Pour grandir, il est "hors de question de faire des coupes dans les effectifs", indique Antony Perrino, qui est allé à la rencontre de quelques-uns des 70 journalistes de la rédaction. Alors, comment le quotidien traitera-t-il des sujets liés à l'une des entreprises membres du consortium ? "En toute indépendance !", jurent en chœur Tapie, Padrona, Perrino et Serfati, les quatre hommes qui ont noué l'accord. "Je n'interviendrai pas sur le contenu, précise le nouveau président de Corse-Matin. Cela ne serait bon ni pour le journal, ni pour les entreprises locales, ni pour les lecteurs, ni pour la Corse." De même pour la publicité : "Cela ne changera rien dans la relation des sociétés du consortium avec la régie." En revanche, Bernard Tapie souhaite quelques changements de fond : "On n'occultera ni les mauvaises nouvelles ni les crises éventuelles, mais il faut encore développer l'info locale, la fierté du territoire, les choses positives.
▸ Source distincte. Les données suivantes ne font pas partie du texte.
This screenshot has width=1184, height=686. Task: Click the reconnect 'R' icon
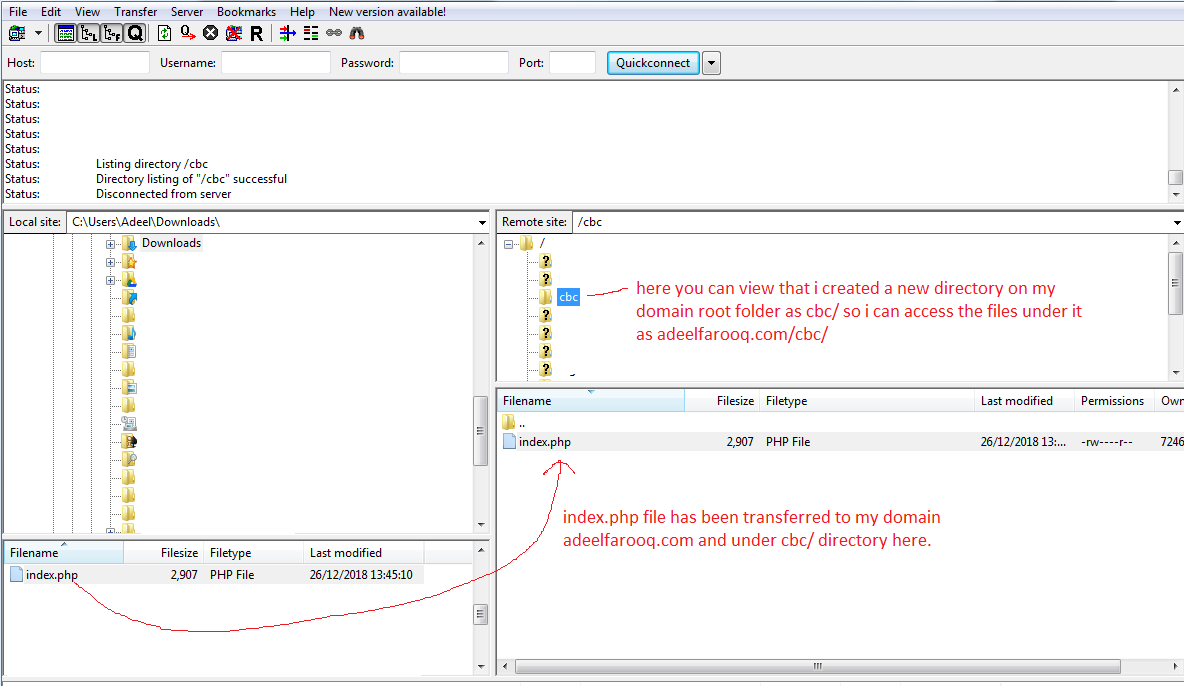[256, 33]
Il est dommage que les médias nationaux ne l'aient pas tous compris, mais la Corse des attentats et de la violence n'est plus d'actualité."
En déplacement à Bastia début février, le chef de l'État a livré sa vision pour "construire l'avenir de la Corse au sein de la République". Il a exprimé son souhait de voir "l'émancipation" et "l'accomplissement" de l'île tout en disant non au statut de résident et à la co-officialité de la langue. Parmi les avancées d'Emmanuel Macron vers les nationalistes : le développement du bilinguisme et la très symbolique inscription de la Corse (et de ses spécificités) dans la Constitution, dont les détails ne sont pas encore officiels.